───── Provided entries
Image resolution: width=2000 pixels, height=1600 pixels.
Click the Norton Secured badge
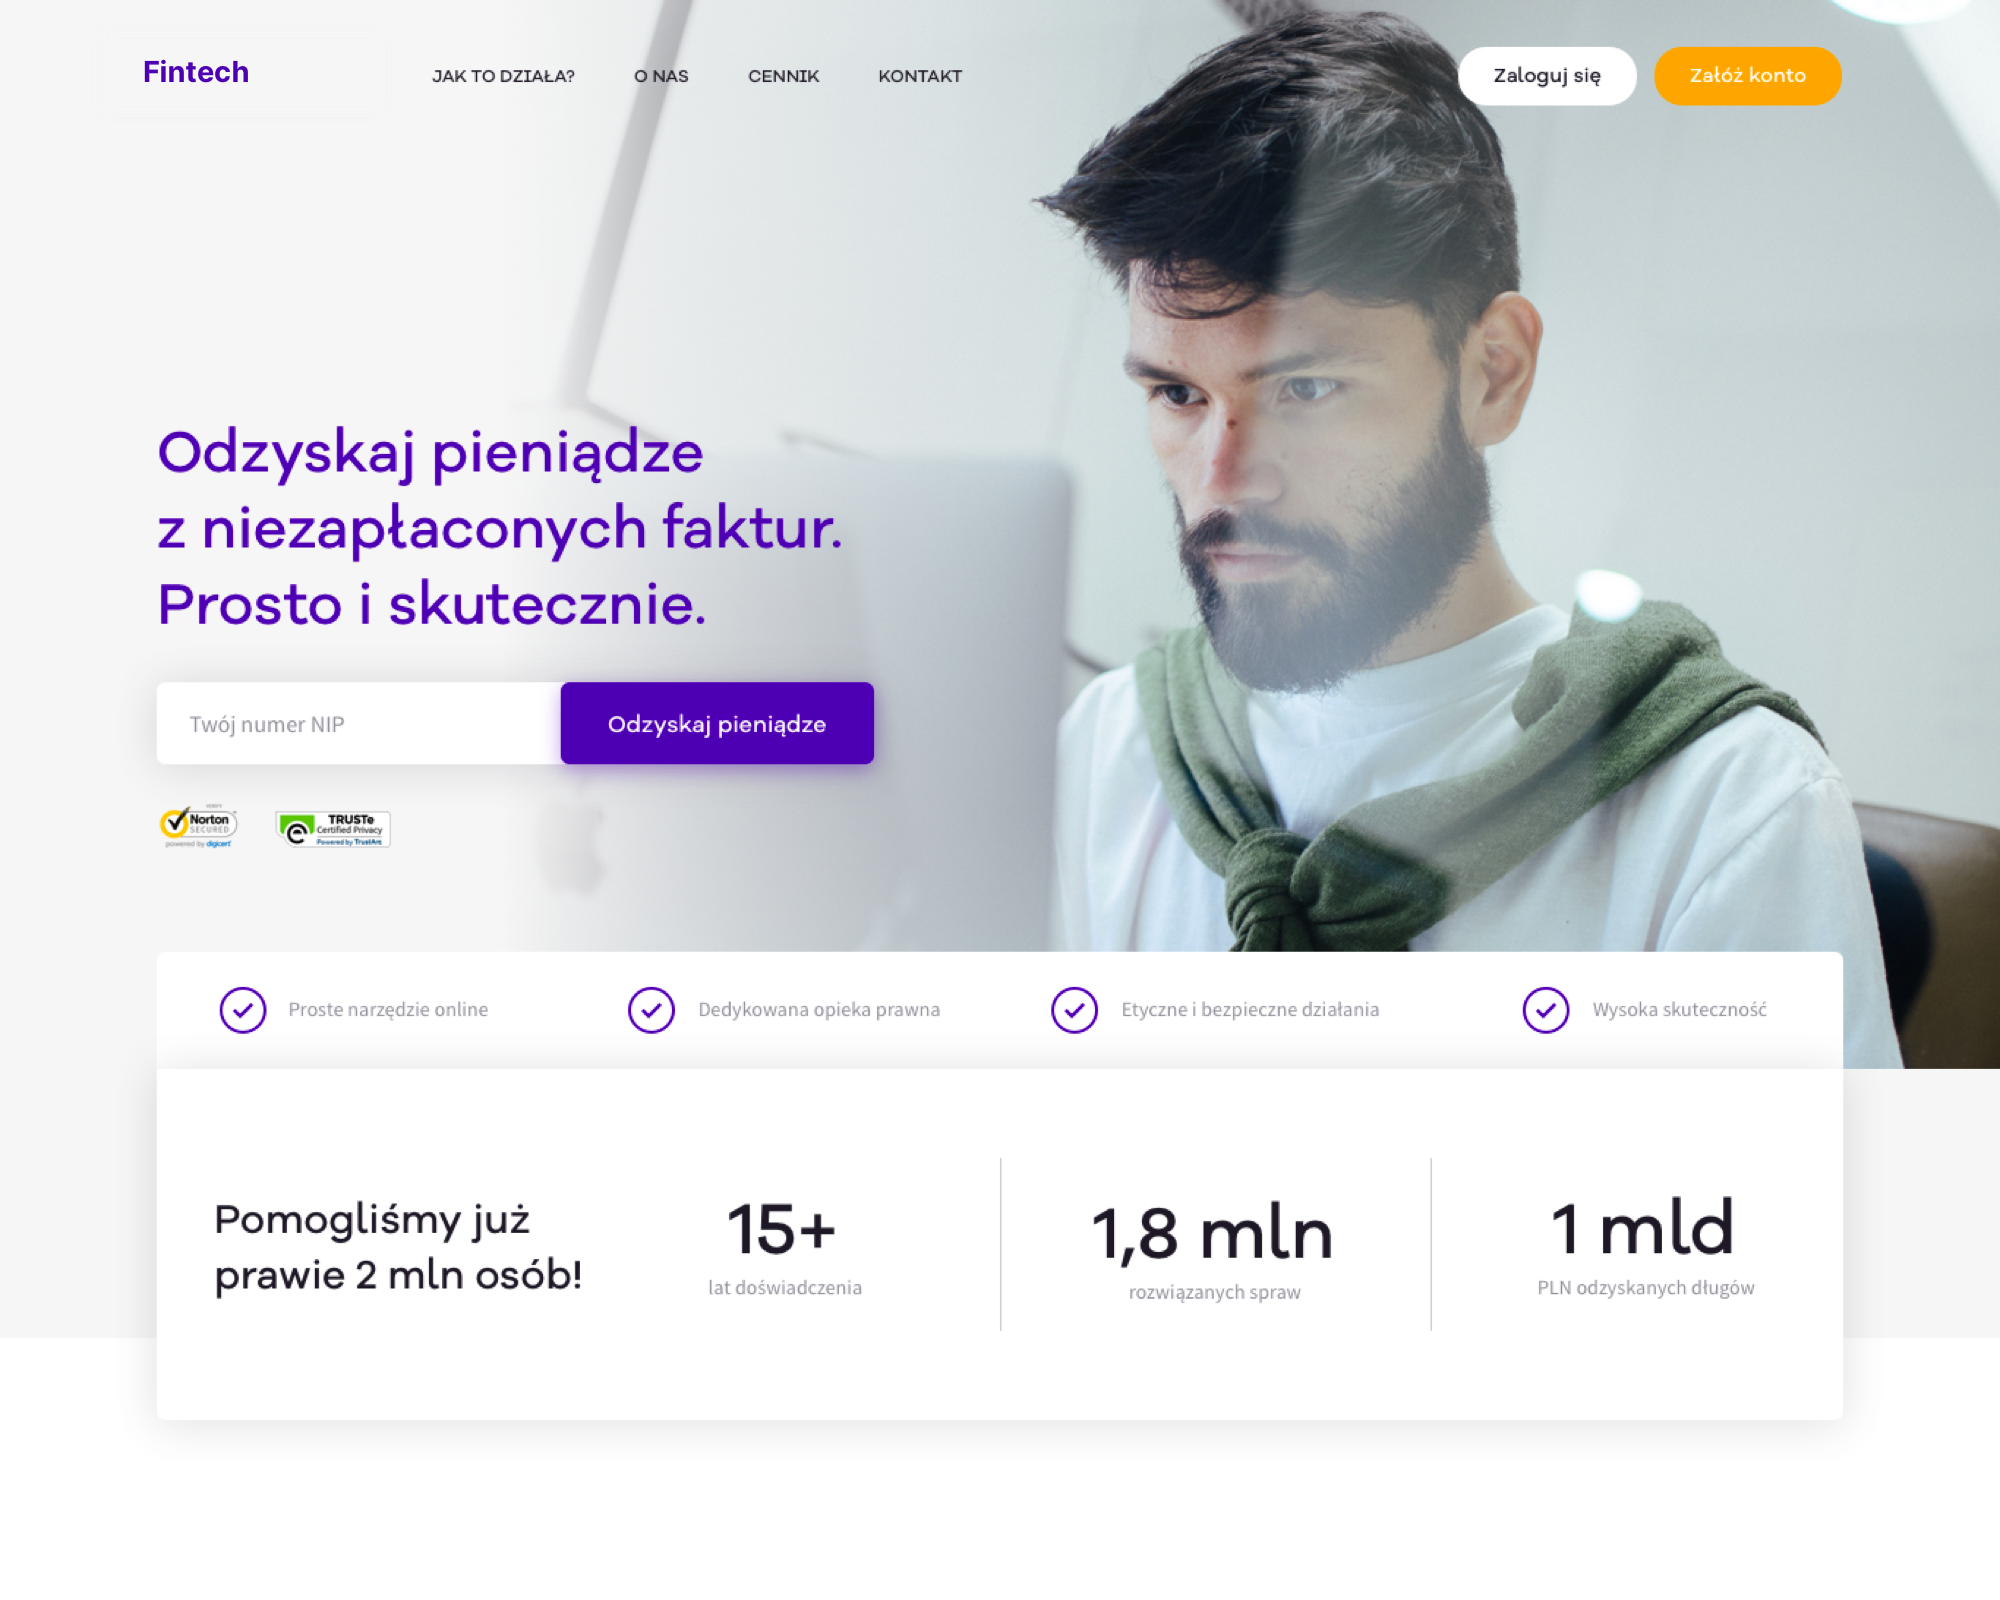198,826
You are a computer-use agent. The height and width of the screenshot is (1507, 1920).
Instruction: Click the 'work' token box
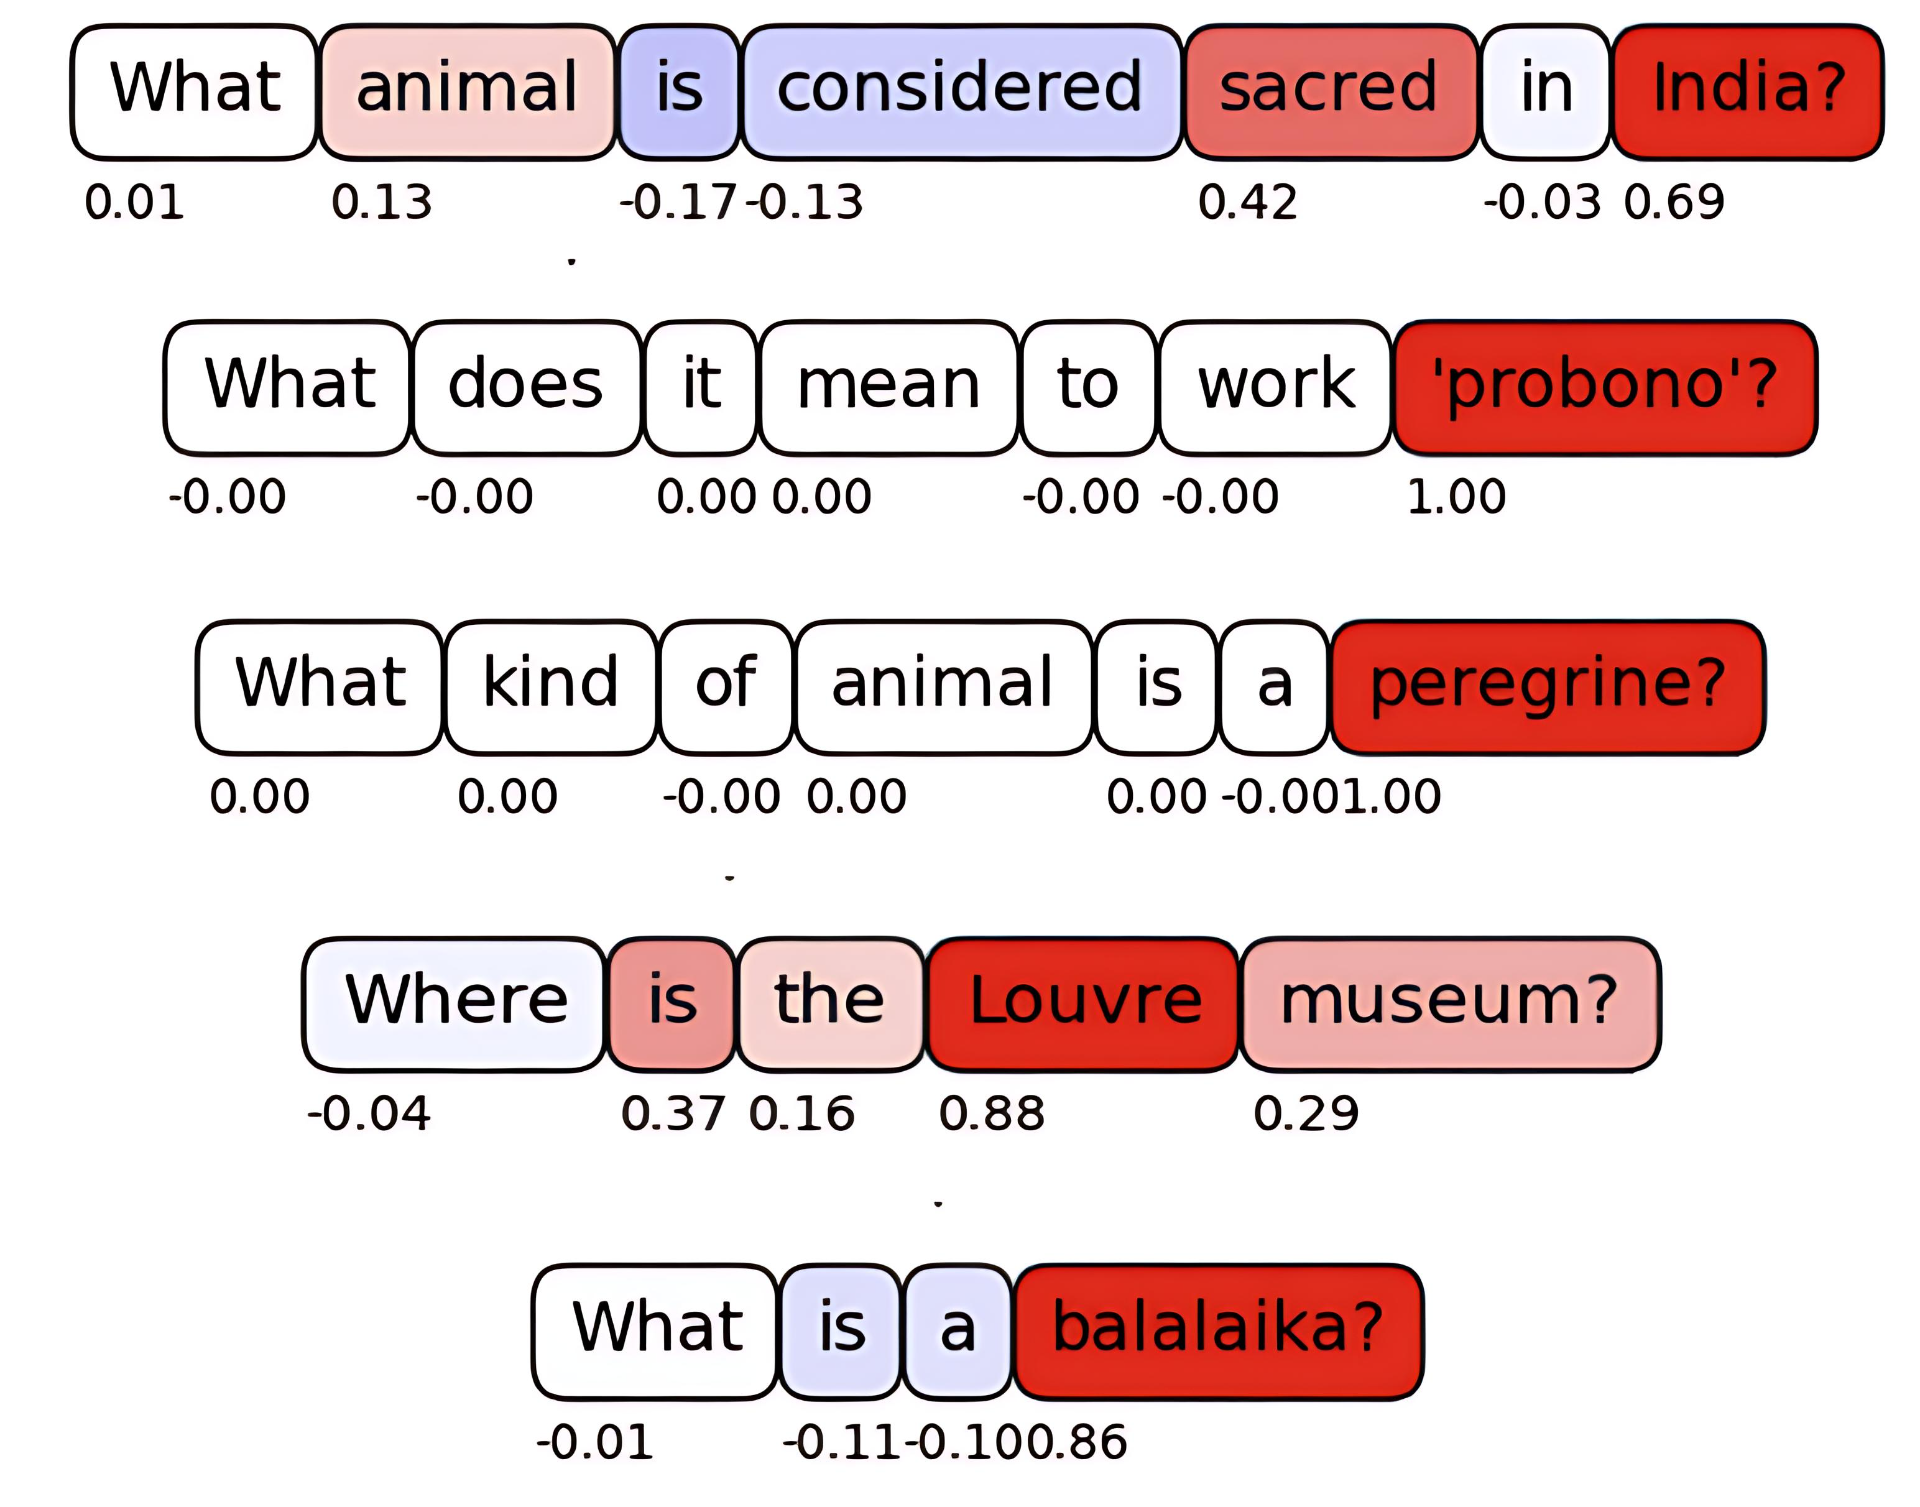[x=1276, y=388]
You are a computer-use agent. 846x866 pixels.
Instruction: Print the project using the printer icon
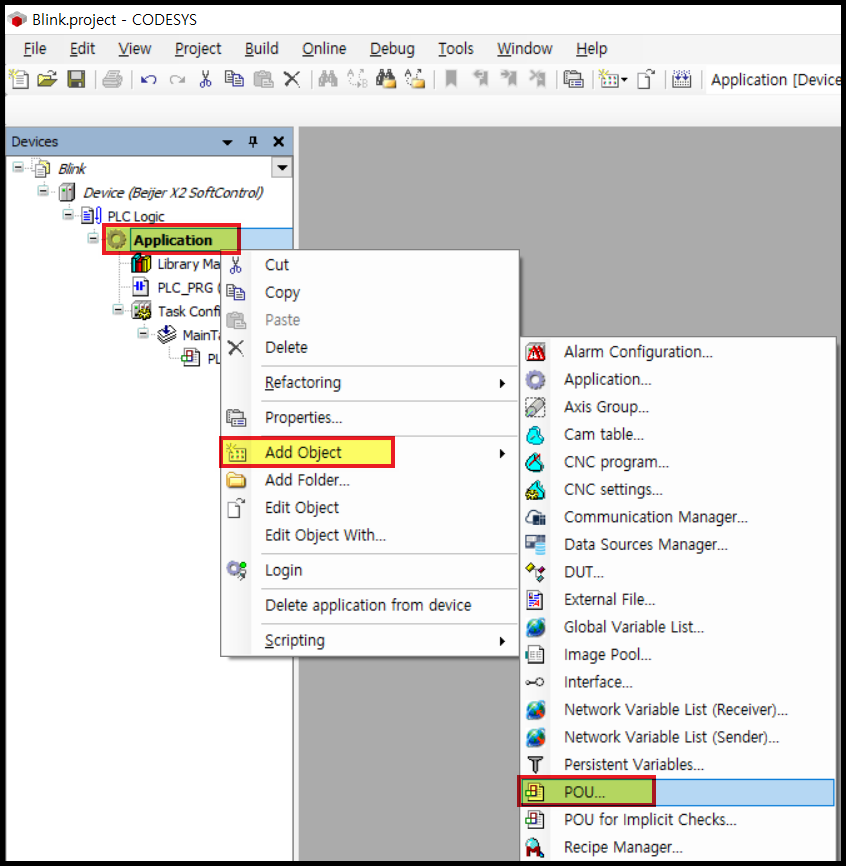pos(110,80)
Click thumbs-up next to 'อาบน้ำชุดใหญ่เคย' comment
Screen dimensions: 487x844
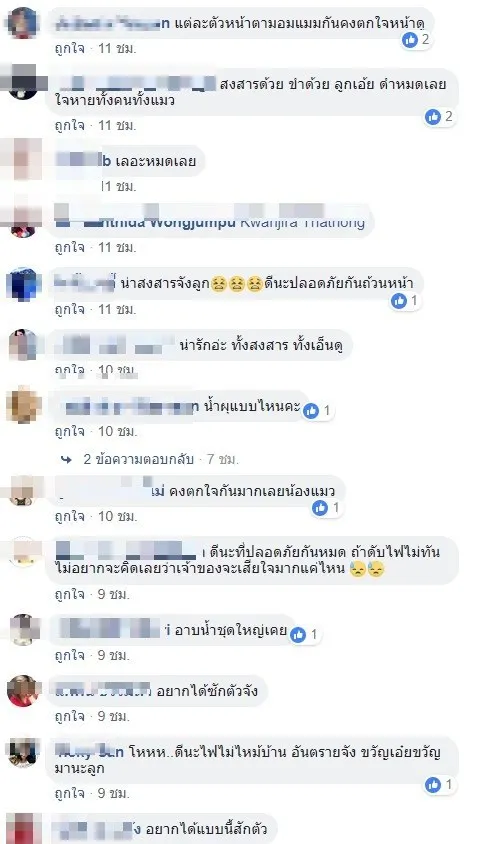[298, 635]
──────────
**Exercise details**:
Without the pictures, transcribe the lines from the one containing "Instruction: Print the" through the end of the data, exactly and only those.

**Task output**:
Instruction: Print the project using the printer icon
pos(110,80)
Click thumbs-up next to 'อาบน้ำชุดใหญ่เคย' comment
Screen dimensions: 487x844
[298, 635]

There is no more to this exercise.